### [DIRECTIONS]
**1.** In the forum thread about keeping monitor lizards, what temperature does the water heater keep the swimming tub at?
**2.** Extend the forum thread about keeping monitor lizards, picking up after its final line.

### [EXCERPTED PASSAGE]
===

Which is the smallest out of storrs and gillens monitors?


----------



## PremierPythons (May 29, 2006)

storr's are smaller mate


----------



## Reptile City (Jun 30, 2006)

*I currently have breeding projects with.*

Qld Storrs
WA Ackies
Mertins Water Monitors
Mangroves
Glauerti

[*u]Have had.[/u]*

Tristis
Baritji
Tristis Oreintalis
SA Goulds (Had Twins hatch once)
Caudolinetus

These monitors arent ones weve just had in the shop for sale, but keeped &amp; bred most of them.

*&amp; would like to keep one day.*

Primordius
Laceys (bells form)
Eremius
prasinus

Monitors are tops but are also higher maintanice.

Cheers,
Jason


----------



## aussiesnakelover (Jun 30, 2006)

if by sandy you mean varanus goldii which is what i think you mean, that if its even female didnt breed, its simply not big enough, unless you are huge lol, V. Gouldii gorw a good 1.5m, hope your son loves it as i know i would lol  great gift!

edit: have you got any pics of the mertens enclosure from a view you can see the whole thing and what are the measurements


----------



## Reptile City (Jun 30, 2006)

aussiesnakelover 


> have you got any pics of the mertens enclosure from a view you can see the whole thing and what are the measurements



Here you go!

Its 8000ltr Team Poly rain water tank.
It has a 250 ltr tub for swimming.
Two 160w Ozbrite bulbs heating it.
300watt water heater in the tub keeping it at 28degress.
I have mertins &amp; Mangroves in there togather.

Jason


----------



## aussiesnakelover (Jun 30, 2006)

beuty's because i live mertens natural occuring area i wont need all that hheatiing and lightin thank god lol
great set-up by the way, any sucess with the mangroves?

also does anyone else have picstures of there monitor enclosures lareg monitor mainly and would diffently like to see mertens enclosures... plzzzz


----------



## Reptile City (Jun 30, 2006)

> any sucess with the mangroves?


Had 5 eggs but due to shop comitment didnt relised she laid them &amp; they went yucky in the egg box. (spewin)
I hope to crack them this summer.


----------



## aussiesnakelover (Jun 30, 2006)

aww what a shame! goodluck to your future breeding


----------



## DC (Jul 13, 2006)

I like your set up Jason,great idea.


----------



## zulu (Jul 13, 2006)

*re What*

I had a pair of storrs last year and one acanthurus,the storrs are good to watch and breed like rabbits,high maintenance with heating and feeding but very interesting,dont get bit OUCH!


----------



## Magpie (Jul 13, 2006)

I have a spa, It's a pain to keep maintained so I'm think maybe a few mitchells won't go astray  .


----------



## freerider (Jul 13, 2006)

I hope you have some luck with the mangroves reptile city, I have been saving my pocket money


----------



## peterescue (Jul 13, 2006)

Ive only kept varius, gouldii and prasinus :mrgreen:
Love that enclosure Jason


----------



## Glimmerman (Jul 13, 2006)

===

### [DATA PROVIDED]

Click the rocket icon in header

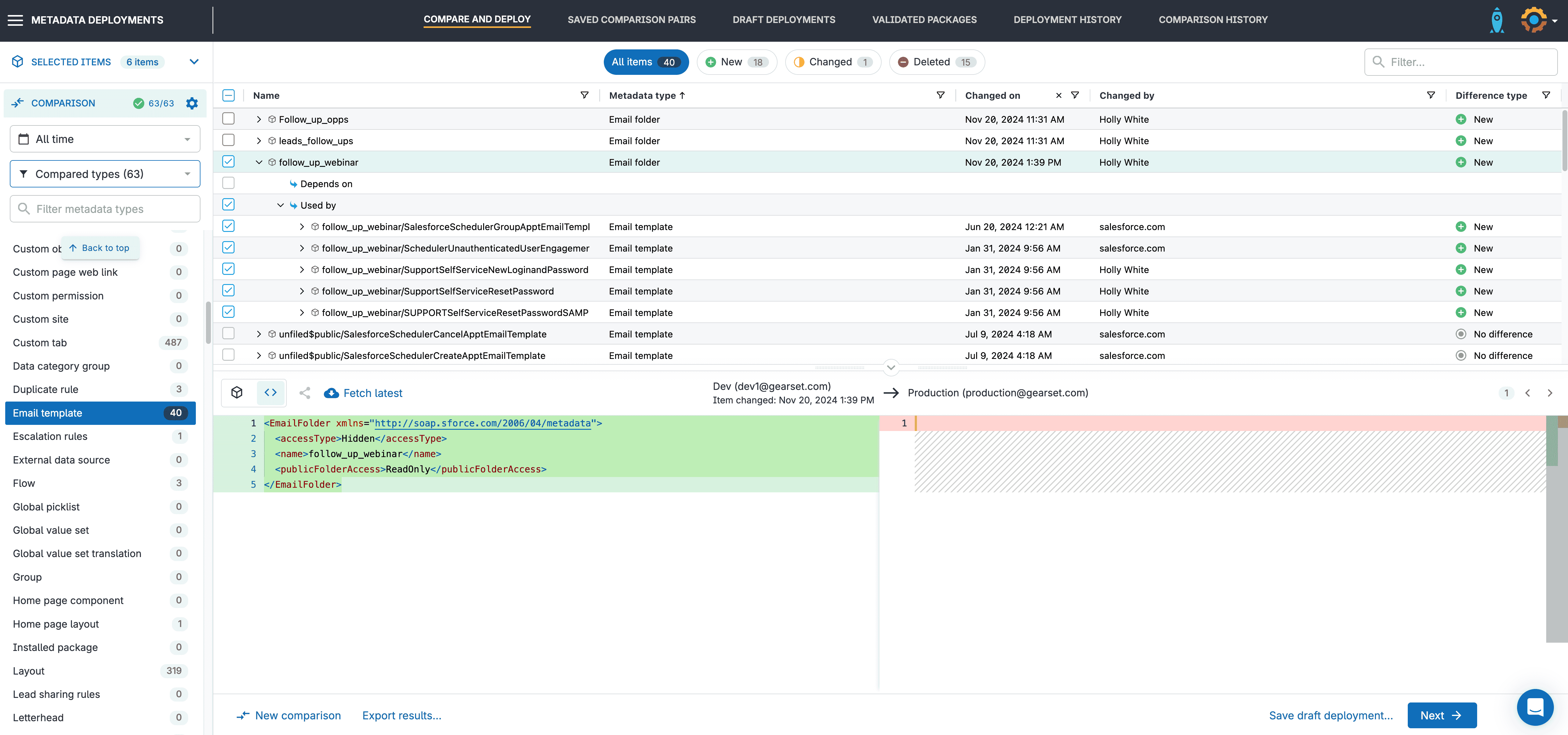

===

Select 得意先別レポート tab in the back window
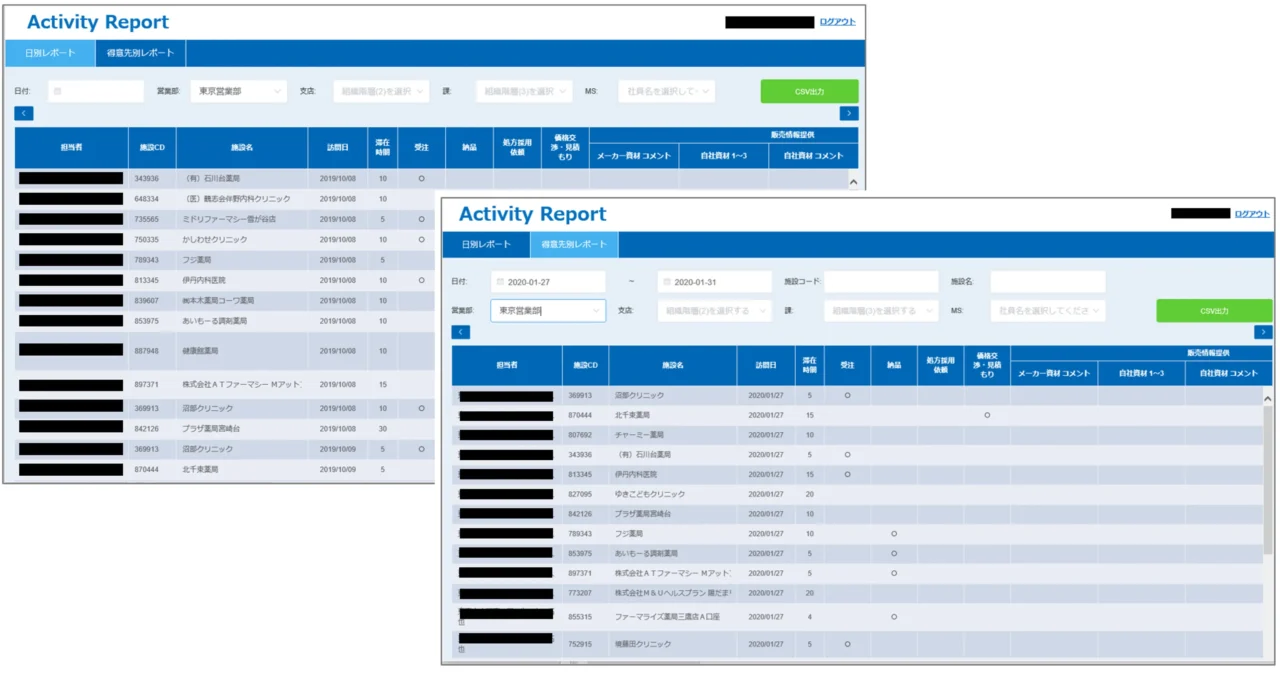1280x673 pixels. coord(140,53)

===

### [SOLVED PROBLEMS]
**1.** 28 degrees.

**2.**
I currently have 1 x Laccie, 2 x Accies, 2 x Gilleni's. Would like to get more but seriously need to work on a food cultivation business first to keep up with their high demands :lol:

That enclosure is awesome, Jason. Good job. Where could I store a tank that size I wonder. Do you think my wife would notice??? :roll: :wink:


----------



## Deano (Jul 13, 2006)

I have five lacey's, one male and four females which i will be breeding again this coming season all up i had about 40 eggs last season...


----------



## aussiesnakelover (Jul 13, 2006)

what does everyone feed there monitors?
partically ackies and mertens


----------



## Deano (Jul 13, 2006)

I feed my Lacey’s chicken necks and they love them….


----------



## jordo (Jul 13, 2006)

> what does everyone feed there monitors?
> partically ackies and mertens


My ackies got insects, spiders, pinkies, BD pellets, dog food and egg.


----------



## aussiesnakelover (Jul 13, 2006)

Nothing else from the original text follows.